Some notes about punctuation
Good punctuation is crucial for successful essay writing and it is graded as Grammatical Range and Accuracy. Many students use little punctuation in their essays beyond commas and full stops. But to be restricted to just two forms of punctuation mark, when writing your essay, is like building a house using only a hammer and a saw: you can do it; but not very well. By learning to use more, or all, of the available forms of punctuation you will be able to communicate and express your ideas, and arguments, more clearly. Here are the most common punctuation marks which you need to use properly in your IELTS essays:
1. Full Stop (Period) (.)
Full stops have the following uses:
- to mark the end of a sentence. The period (.) is one of the most commonly used punctuation marks.
- The accessibility of the computer has increased tremendously over the past several years.

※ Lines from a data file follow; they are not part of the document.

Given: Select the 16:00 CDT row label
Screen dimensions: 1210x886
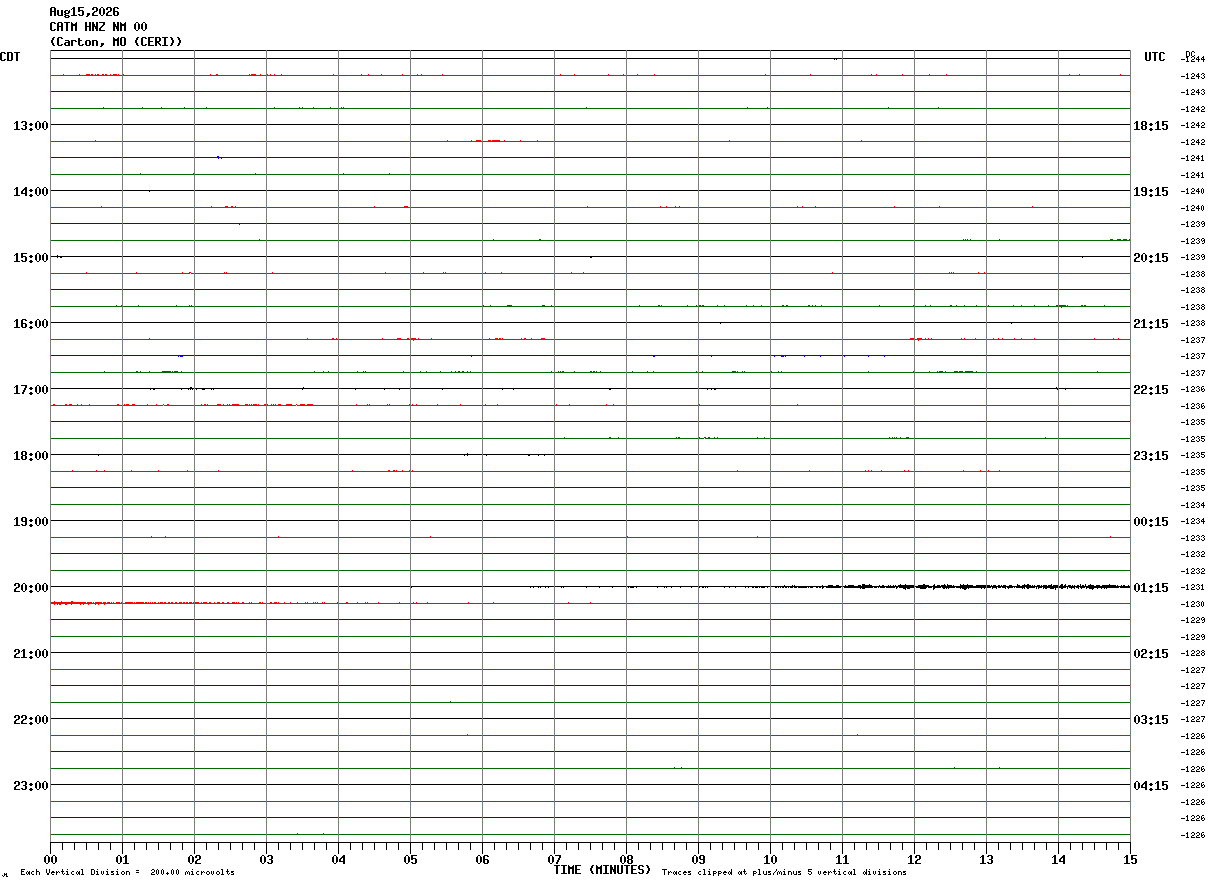Looking at the screenshot, I should coord(30,323).
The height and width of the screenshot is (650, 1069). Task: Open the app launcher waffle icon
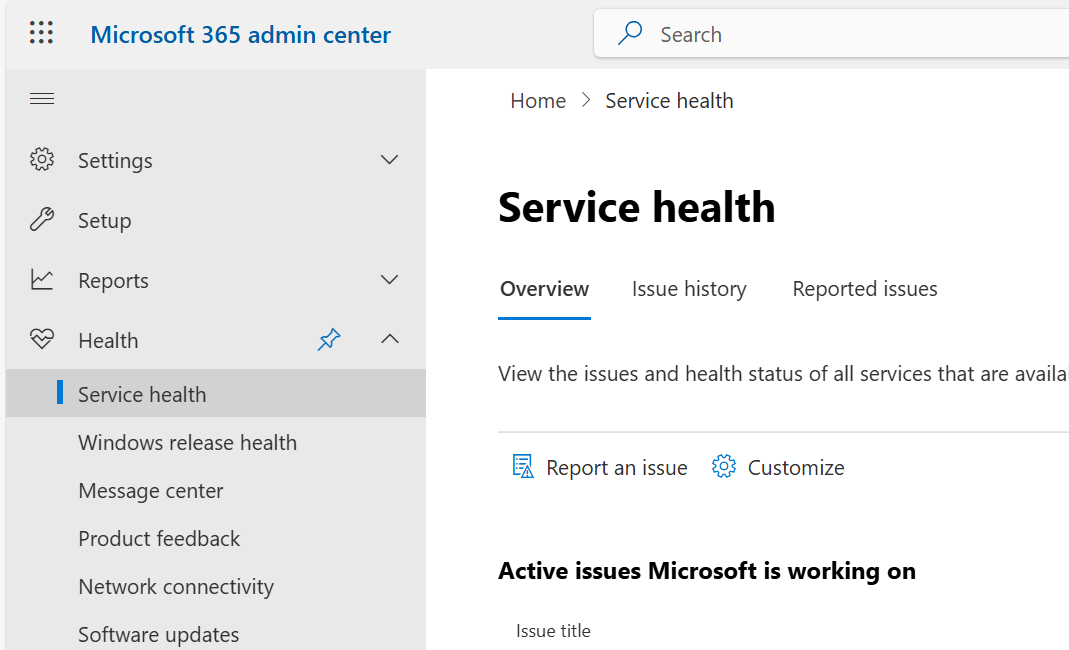[x=41, y=34]
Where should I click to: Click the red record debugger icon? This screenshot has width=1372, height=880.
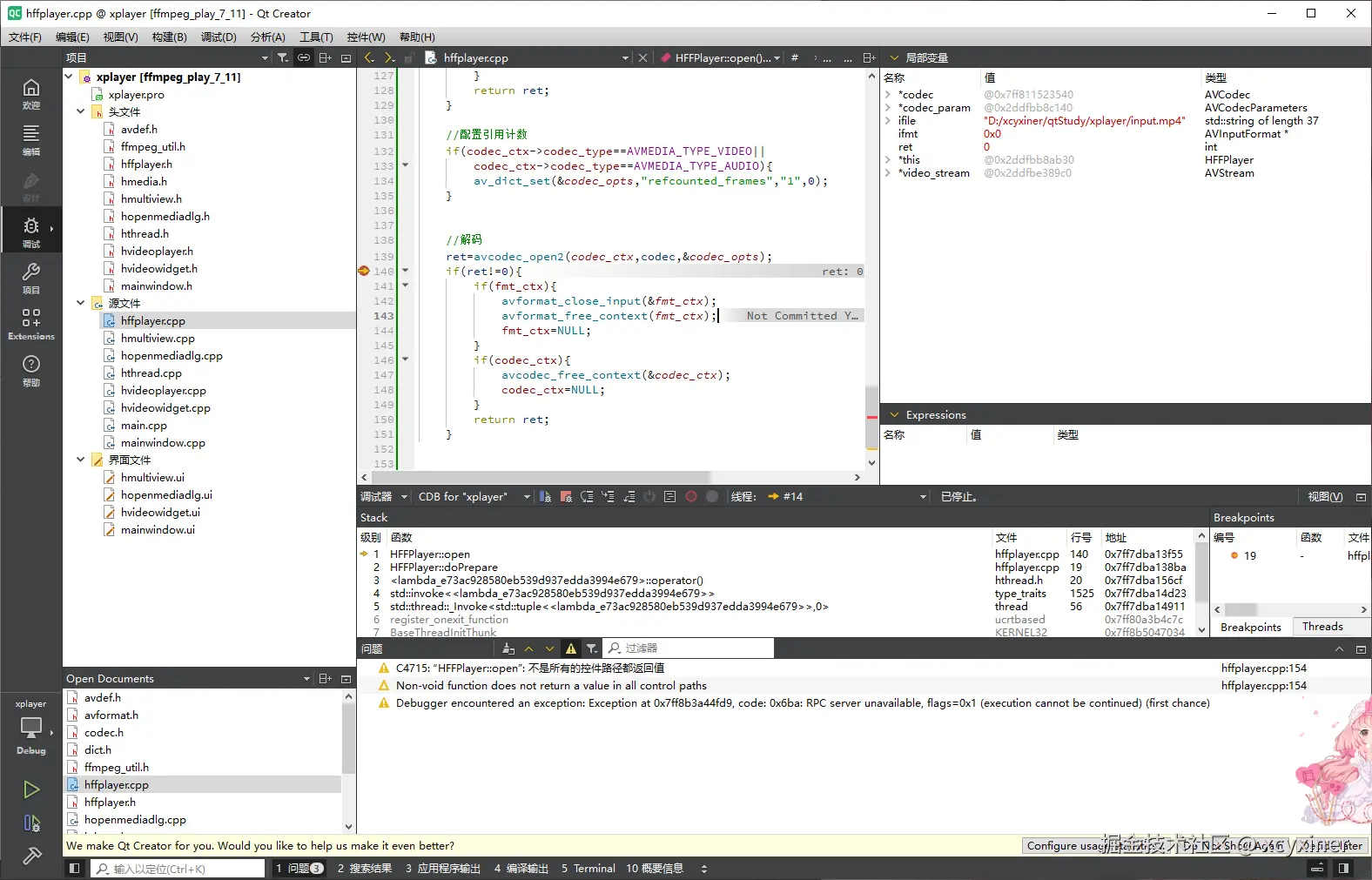click(x=691, y=497)
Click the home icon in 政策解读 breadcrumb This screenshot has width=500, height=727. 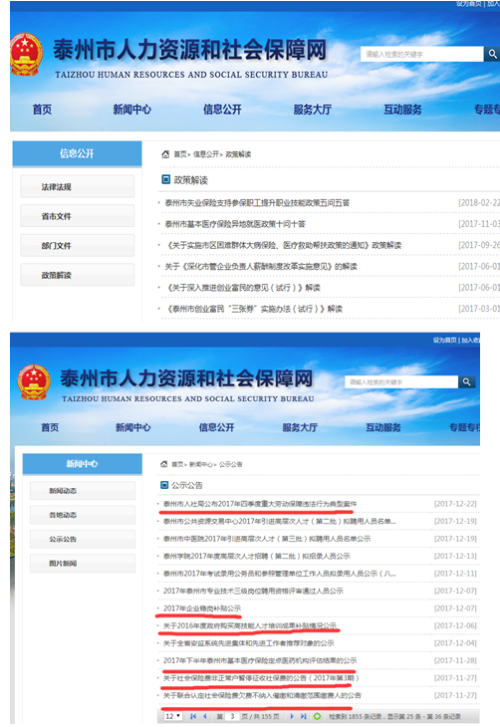point(165,154)
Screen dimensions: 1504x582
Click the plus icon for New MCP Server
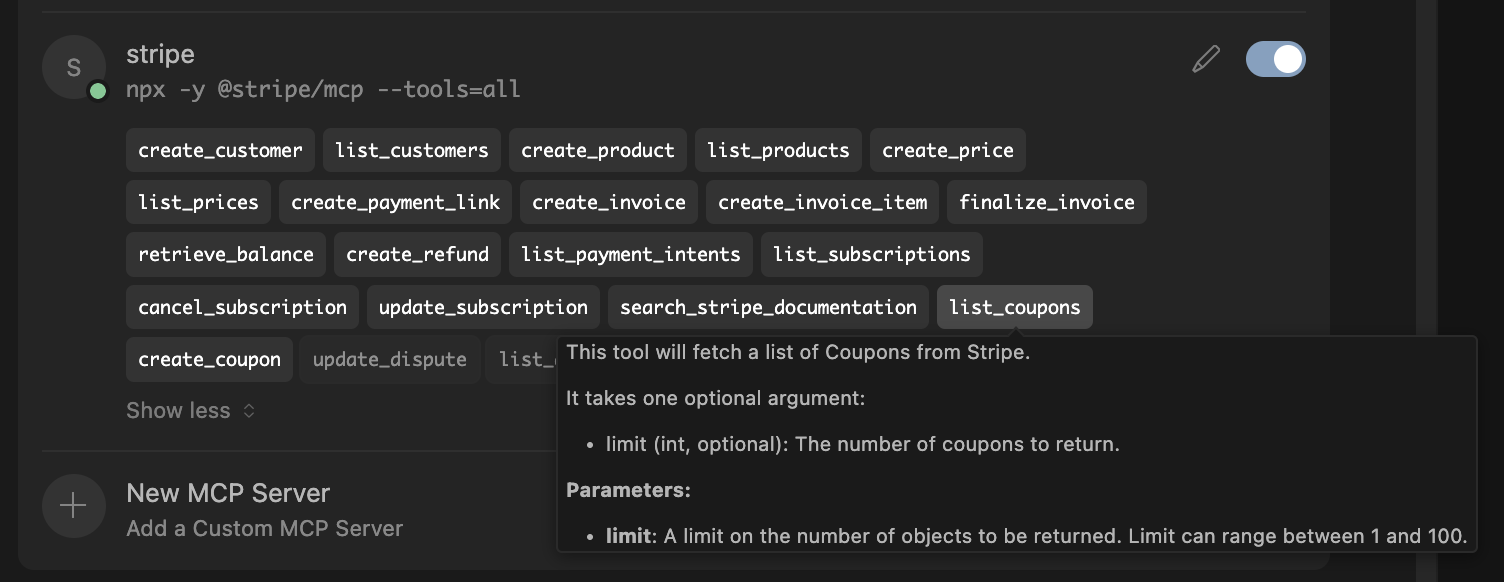(x=73, y=506)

- to indicate abbreviated words. A full stop indicates an abbreviation, unless first and last letters of the word are shown.
- The teacher will be Mr John Smith (B. Sci.).
- to punctuate numbers and dates
- All assignments should be submitted by 6. 6. 04.
2. Comma (,)
Commas are used to indicate a break or pause within a sentence. This is another commonly used punctuation mark. There are several instances where you might use a comma.
- Use the comma when denoting an appositive, or a break within a sentence that supplements and adds information to the subject.
- Bill Gates, CEO of Microsoft, is the developer of the operating system known as Windows.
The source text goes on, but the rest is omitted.